Ognuna è un frammento di quella che potremmo chiamare una “rete di libertà”: un’economia diversa, fondata sulla responsabilità e sulla relazione.

Perché li scegliamo, e cosa rappresentano

A Camilla crediamo che la cooperazione sia un modo di fare economia con le persone, non sulle persone.

Per questo l’economia carceraria ci è affine: perché parla di dignità, di inclusione, di possibilità di cambiamento.

Portare questi prodotti sugli scaffali significa offrire ai nostri soci non solo alimenti di qualità, ma anche un messaggio politico e civile.

Sostenere chi lavora in carcere significa accendere una luce su una parte del Paese che troppo spesso resta nell’ombra, e riconoscere il coraggio di chi, dentro quelle mura, costruisce speranza giorno per giorno.

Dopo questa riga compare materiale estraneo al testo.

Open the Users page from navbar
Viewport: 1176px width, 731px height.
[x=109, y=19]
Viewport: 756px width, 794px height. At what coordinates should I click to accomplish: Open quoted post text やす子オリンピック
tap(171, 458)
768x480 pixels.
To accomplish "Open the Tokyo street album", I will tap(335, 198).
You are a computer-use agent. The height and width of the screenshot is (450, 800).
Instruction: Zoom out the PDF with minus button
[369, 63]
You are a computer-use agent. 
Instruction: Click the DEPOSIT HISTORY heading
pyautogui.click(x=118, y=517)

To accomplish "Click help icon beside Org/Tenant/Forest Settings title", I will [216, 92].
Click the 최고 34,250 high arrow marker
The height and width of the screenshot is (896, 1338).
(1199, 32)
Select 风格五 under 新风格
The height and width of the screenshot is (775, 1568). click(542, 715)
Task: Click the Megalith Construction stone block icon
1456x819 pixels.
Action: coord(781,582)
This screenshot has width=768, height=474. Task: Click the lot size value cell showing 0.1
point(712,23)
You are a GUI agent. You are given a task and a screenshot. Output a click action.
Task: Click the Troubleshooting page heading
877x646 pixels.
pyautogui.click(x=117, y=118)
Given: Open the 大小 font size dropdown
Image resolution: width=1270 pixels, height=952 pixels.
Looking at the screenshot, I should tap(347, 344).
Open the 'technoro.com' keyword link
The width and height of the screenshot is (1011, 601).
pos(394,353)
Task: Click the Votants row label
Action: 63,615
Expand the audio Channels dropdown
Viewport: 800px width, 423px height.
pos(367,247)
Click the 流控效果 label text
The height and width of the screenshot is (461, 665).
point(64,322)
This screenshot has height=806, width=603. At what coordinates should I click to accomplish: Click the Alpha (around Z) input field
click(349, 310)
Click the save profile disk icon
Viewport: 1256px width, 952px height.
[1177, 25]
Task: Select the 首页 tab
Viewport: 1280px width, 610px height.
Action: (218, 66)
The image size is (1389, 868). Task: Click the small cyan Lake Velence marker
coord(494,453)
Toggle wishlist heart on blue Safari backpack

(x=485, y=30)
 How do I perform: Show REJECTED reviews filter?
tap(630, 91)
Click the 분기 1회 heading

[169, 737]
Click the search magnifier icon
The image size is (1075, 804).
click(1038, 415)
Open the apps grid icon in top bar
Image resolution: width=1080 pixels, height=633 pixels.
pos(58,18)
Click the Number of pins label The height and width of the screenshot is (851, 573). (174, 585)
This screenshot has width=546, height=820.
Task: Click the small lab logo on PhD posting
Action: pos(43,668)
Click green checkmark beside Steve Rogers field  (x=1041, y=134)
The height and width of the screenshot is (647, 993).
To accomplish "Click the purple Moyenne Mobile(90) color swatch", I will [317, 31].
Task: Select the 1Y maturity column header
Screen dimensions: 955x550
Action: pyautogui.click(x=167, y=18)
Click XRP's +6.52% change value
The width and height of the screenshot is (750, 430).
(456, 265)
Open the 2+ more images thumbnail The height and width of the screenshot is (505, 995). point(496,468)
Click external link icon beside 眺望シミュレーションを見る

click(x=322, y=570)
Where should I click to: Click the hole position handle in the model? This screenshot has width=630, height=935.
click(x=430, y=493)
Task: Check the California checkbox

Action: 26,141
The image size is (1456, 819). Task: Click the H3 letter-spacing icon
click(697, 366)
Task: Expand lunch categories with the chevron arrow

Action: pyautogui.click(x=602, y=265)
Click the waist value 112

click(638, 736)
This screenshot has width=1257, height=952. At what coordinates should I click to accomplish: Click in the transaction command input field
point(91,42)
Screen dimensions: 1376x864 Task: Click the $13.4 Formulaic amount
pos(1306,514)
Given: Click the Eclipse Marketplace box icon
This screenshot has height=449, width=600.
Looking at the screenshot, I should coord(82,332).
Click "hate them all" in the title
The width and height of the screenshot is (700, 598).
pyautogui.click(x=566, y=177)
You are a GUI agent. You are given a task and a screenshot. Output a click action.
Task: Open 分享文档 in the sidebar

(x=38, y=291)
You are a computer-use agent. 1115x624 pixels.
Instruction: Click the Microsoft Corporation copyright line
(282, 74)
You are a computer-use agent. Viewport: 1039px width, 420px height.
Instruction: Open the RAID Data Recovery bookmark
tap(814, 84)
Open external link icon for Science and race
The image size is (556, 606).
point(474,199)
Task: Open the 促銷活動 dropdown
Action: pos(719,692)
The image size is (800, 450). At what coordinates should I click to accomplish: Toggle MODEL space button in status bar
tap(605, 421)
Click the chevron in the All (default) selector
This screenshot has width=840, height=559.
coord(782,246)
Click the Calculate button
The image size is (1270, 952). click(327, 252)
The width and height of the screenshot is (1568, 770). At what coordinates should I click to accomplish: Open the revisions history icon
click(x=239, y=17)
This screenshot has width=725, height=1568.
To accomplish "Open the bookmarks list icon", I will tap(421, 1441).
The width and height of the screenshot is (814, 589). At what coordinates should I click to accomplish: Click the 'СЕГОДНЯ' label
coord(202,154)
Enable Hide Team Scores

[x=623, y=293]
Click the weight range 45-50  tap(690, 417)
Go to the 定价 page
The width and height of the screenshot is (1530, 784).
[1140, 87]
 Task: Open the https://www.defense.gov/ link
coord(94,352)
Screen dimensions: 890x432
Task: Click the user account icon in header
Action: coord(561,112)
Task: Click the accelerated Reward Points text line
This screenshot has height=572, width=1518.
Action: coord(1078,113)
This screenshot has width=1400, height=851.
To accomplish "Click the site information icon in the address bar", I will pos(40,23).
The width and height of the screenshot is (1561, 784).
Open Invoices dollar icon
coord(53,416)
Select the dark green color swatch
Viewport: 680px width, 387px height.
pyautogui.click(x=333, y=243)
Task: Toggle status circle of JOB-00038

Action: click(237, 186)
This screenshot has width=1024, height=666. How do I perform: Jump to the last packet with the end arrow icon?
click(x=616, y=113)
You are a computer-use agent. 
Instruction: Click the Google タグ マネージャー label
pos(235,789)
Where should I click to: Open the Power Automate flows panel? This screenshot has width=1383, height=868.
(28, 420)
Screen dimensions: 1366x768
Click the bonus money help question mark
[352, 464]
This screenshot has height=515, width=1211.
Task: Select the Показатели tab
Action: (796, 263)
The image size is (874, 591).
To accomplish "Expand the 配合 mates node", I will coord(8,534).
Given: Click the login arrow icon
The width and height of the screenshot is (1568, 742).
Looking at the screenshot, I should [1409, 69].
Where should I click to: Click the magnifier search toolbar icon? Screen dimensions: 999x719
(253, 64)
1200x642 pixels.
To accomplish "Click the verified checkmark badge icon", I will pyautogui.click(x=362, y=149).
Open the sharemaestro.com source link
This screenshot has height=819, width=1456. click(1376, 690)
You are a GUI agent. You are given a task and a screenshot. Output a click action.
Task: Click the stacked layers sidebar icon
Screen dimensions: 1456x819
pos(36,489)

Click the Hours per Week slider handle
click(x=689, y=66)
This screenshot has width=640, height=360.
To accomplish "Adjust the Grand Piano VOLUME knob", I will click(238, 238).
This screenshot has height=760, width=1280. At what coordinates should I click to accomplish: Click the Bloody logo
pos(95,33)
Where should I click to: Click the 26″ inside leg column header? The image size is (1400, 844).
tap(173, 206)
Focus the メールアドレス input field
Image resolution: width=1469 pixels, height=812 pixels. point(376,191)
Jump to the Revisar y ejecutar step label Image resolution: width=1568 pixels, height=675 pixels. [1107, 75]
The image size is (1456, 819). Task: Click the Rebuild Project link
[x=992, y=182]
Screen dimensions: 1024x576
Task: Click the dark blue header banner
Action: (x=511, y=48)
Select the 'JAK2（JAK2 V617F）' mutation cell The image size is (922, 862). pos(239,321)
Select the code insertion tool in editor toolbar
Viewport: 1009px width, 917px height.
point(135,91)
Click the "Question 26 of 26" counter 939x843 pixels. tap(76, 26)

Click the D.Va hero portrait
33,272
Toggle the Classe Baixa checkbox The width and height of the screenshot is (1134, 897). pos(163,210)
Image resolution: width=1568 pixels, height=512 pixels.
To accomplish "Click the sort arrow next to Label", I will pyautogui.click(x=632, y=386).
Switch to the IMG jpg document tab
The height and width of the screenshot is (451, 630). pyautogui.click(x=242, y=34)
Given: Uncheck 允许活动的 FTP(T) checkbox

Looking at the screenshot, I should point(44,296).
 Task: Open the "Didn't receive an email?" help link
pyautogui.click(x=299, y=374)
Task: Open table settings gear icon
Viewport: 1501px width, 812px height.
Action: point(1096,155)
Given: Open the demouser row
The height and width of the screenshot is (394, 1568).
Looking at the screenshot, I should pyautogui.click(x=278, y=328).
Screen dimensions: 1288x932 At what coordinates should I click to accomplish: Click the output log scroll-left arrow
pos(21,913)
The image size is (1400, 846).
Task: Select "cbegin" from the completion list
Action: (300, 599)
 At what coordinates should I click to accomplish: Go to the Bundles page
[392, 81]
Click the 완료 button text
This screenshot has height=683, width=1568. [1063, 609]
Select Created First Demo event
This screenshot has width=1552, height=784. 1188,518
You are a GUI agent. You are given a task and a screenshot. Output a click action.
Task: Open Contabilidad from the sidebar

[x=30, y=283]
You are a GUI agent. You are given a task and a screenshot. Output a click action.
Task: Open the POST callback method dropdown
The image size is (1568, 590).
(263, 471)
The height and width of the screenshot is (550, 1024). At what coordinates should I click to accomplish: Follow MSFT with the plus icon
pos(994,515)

Dietro ogni biscotto e ogni barattolo c’è una storia di resistenza: quella di chi lascia la cella per qualche ora e si misura con un mestiere, quella di chi scopre un talento, quella di chi torna a credere che esista un futuro fuori.

Quando quei prodotti escono dalle mura — almeno loro — portano con sé un po’ di libertà.

Un gesto piccolo, un messaggio grande

I numeri ci dicono che tra chi lavora in carcere la recidiva scende drasticamente, fino al 2%, secondo questo articolo recente di Avvenire.it.

Ma più dei dati conta la visione: costruire un’economia capace di includere anche ciò che la società tende a espellere. È per questo che continuiamo a sostenere e raccontare queste realtà, non solo a Natale ma tutto l’anno. Perché la cooperazione non è un’etichetta: è una scelta quotidiana, che parla di relazioni, responsabilità, dignità.

E perché “sprigionare le feste”, per noi, significa anche liberarci — dai consumi automatici, dall’indifferenza, dalle paure — e riconoscere che il cambiamento, a volte, comincia proprio da un prodotto che ha attraversato le sbarre.